Directions for this task:
Pick out each line of the data below that contains the string "word". Uppercase and lowercase must match.

(Element and text position data)
-.-.-

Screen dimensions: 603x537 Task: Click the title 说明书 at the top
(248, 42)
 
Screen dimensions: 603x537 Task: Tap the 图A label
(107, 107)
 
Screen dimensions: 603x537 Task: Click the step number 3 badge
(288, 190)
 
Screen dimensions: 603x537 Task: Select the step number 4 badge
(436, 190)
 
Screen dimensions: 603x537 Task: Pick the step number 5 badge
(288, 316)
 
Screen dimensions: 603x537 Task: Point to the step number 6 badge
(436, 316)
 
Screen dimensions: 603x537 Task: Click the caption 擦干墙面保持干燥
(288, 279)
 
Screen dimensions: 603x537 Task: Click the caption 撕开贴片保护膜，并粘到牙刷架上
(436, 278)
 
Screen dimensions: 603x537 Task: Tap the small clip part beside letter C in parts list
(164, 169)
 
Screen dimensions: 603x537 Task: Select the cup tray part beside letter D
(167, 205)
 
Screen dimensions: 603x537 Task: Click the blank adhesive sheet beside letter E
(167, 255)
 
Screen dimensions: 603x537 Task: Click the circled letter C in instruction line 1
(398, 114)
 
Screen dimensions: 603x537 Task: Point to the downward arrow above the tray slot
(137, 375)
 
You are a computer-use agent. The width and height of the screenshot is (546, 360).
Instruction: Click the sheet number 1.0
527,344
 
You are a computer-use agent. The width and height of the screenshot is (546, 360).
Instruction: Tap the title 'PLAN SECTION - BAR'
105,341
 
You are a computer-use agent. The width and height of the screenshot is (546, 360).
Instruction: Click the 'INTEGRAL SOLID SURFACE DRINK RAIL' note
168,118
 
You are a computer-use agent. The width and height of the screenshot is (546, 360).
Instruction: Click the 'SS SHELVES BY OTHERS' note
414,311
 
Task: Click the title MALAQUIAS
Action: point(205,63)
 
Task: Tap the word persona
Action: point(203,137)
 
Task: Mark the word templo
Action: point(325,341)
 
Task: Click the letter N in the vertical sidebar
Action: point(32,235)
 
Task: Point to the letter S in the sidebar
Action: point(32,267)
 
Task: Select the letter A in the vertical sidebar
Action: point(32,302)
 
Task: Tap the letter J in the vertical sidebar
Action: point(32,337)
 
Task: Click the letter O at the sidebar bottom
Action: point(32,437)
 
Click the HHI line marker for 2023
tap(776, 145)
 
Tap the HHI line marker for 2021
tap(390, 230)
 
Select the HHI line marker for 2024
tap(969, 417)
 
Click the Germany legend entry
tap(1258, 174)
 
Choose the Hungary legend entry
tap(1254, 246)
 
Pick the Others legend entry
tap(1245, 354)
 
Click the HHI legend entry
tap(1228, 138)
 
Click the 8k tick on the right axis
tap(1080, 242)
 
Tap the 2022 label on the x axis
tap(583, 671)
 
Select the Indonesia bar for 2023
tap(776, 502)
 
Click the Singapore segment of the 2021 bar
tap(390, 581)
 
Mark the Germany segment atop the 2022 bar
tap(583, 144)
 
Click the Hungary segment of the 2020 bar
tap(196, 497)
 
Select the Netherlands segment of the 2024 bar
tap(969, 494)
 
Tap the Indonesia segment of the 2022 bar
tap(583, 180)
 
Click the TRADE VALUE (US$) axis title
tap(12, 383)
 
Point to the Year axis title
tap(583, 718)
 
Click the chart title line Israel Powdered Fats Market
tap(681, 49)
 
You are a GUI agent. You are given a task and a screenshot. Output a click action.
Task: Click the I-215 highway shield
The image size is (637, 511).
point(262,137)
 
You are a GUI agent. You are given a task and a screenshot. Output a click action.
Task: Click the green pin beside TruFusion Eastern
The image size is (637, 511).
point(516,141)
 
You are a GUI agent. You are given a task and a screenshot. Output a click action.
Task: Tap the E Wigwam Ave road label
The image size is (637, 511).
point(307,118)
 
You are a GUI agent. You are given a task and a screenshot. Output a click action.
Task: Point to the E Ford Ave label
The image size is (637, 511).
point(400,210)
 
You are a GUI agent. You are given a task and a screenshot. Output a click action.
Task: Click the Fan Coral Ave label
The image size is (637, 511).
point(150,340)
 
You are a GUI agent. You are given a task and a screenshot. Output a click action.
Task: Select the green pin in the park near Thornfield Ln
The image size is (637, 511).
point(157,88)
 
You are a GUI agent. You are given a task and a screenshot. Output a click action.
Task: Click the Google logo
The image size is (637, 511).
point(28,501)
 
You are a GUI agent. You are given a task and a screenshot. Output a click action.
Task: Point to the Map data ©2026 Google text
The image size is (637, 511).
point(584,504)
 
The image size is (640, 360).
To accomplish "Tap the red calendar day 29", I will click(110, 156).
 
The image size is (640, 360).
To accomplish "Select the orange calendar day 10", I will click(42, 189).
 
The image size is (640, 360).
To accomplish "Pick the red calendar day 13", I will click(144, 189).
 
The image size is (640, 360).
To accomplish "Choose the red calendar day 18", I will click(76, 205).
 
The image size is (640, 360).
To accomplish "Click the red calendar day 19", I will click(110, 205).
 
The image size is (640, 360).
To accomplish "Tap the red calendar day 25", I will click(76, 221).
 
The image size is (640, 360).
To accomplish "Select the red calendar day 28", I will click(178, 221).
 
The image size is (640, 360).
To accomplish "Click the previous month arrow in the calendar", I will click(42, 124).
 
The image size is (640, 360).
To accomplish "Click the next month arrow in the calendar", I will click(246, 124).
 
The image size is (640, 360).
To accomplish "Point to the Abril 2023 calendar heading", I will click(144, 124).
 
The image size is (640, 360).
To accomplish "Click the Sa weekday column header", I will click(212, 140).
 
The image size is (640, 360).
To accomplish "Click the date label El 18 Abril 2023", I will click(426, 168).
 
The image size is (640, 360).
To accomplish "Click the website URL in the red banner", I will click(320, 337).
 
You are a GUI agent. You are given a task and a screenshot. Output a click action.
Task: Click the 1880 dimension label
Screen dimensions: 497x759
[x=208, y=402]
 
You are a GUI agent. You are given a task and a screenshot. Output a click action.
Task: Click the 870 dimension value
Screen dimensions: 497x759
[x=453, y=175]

-.-.-

Complete answer:
Task: Tap the word persona
Task: Mark the word templo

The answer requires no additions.